EXERCISES:
A. Answer these questions about the forum thread on adding a null after each character:
(i) Which method did the first response recommend for doing the job in place?
(ii) How large does the thread say the "quadratic is BAD" sign should be?
(iii) About how many posts did the group take to come down to the objection?
B. From the forum thread on adding a null after each character, quote the passage between "My purpose was" and "save my time :)", inclusive.

SELECTED PASSAGE:
◇ ◇ ◇ ◇ ◇

Fast way to add null after each char

T

tni

My bad. I intentionally posted a wrong suggestion without clearly
marking it as such - I thought I was going to be castigated immediately,
but since the punishment didn't come at once, I kept it on to see what
was going to happen... now I realize that it wasn't all that fun for the
others, so I present my apologies to the group for the wasted time.

The sad thing is, I've seen quadratic stuff like that far too often in
production code. There certainly are more than enough (clueless) people
who wouldn't consider it a joke.
 
F

Francesco S. Carta

The sad thing is, I've seen quadratic stuff like that far too often in
production code. There certainly are more than enough (clueless) people
who wouldn't consider it a joke.

Indeed. And since it seems that most of those programmers has no idea of
what the O() notation is, simply saying that an algorithm has linear or
quadratic complexity is not enough to make the point clear.

Unfortunately it needs more words (and practical examples as the one you
posted in the other branch) and a big fat "quadratic is BAD" sign three
meters on each side, but it's worth the effort.
 
B

Brad

You're right, of course, and finally somebody posted the correct,
explicit objection to the first response of mine, which was
over-zealously half-snipped by SG:

"Faster, I don't know (measure it), in place, yes: use the
std::string::insert() method."

My purpose was to push the OP to make all the tests and the reasonings.

But the OP disappeared and the group took circa ten posts to come down
to this, I won't post any bait like this anymore, just to save my time :)

◇ ◇ ◇ ◇ ◇

DATASET CONTENT:

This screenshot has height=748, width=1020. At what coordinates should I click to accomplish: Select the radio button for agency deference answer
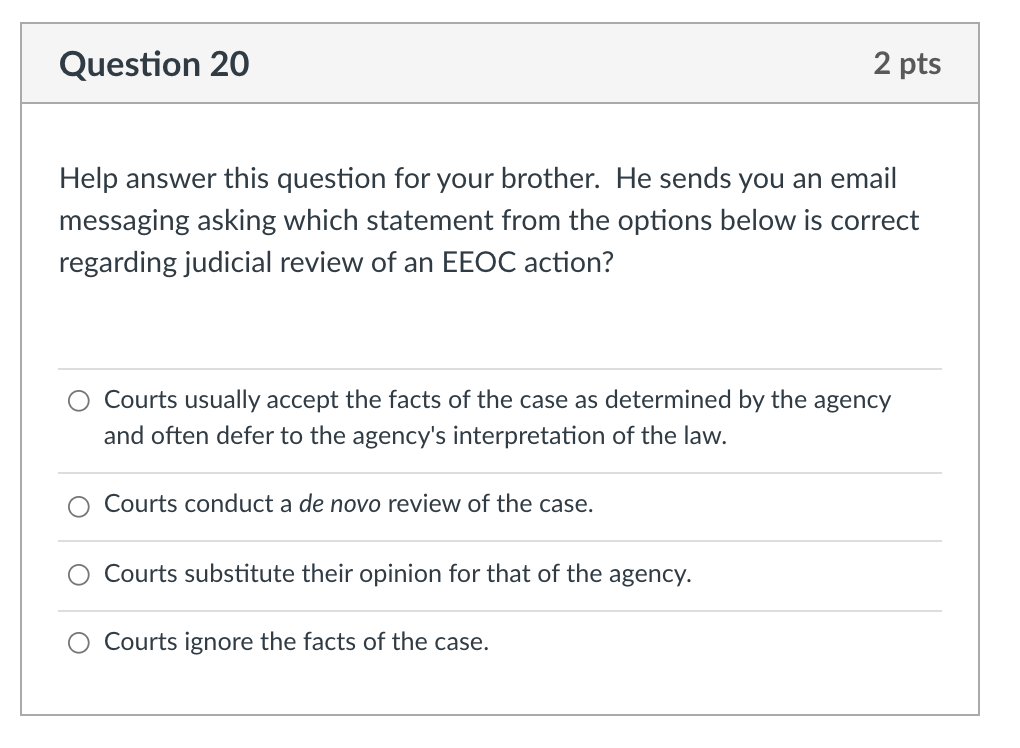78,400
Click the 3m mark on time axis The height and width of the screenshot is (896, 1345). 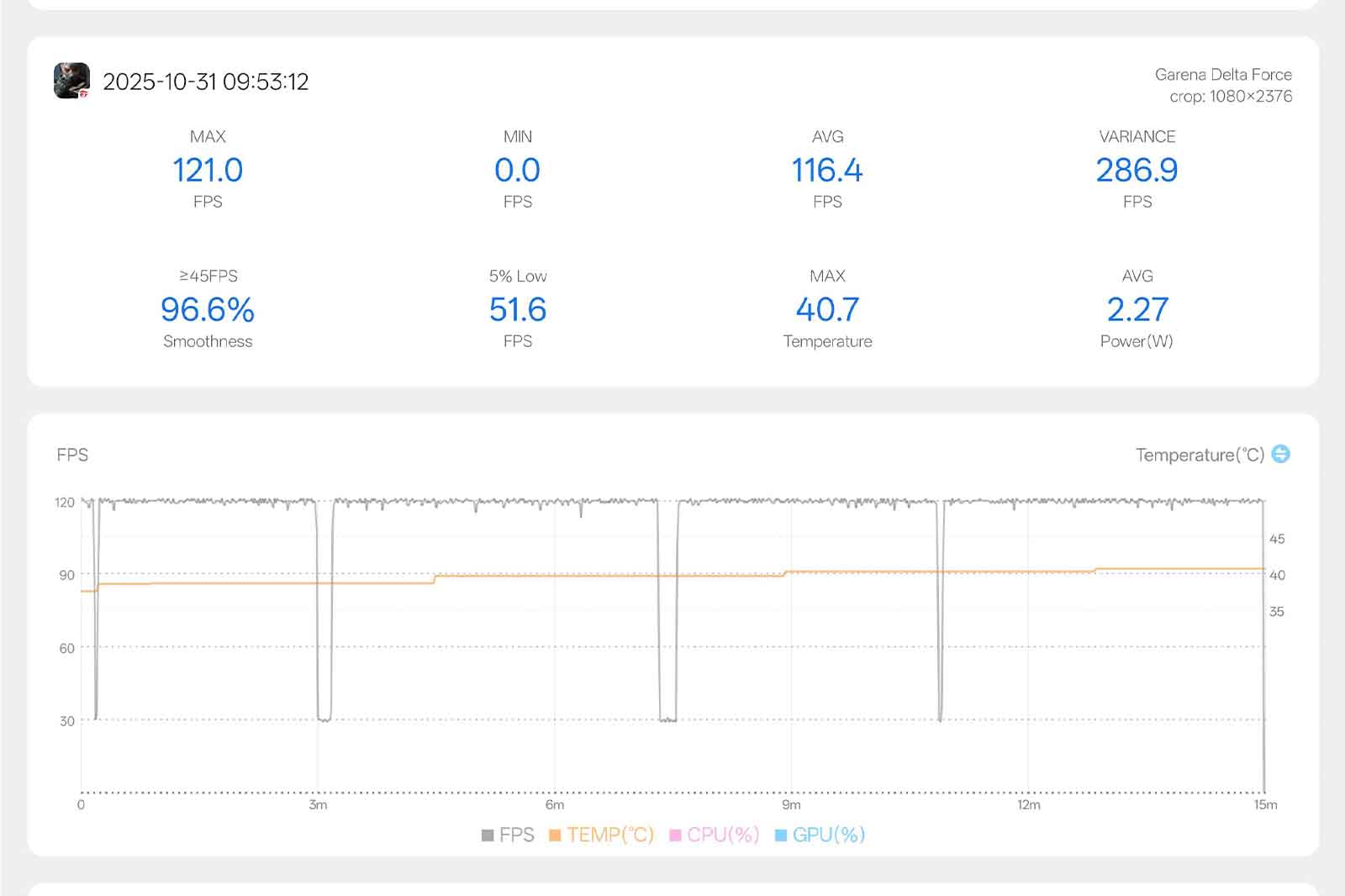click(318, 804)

◇ ◇ ◇ ◇ ◇

ANSWERS PER TASK:
A.
(i) The std::string::insert() method.
(ii) Three meters on each side.
(iii) Circa ten posts.

B.
My purpose was to push the OP to make all the tests and the reasonings.

But the OP disappeared and the group took circa ten posts to come down
to this, I won't post any bait like this anymore, just to save my time :)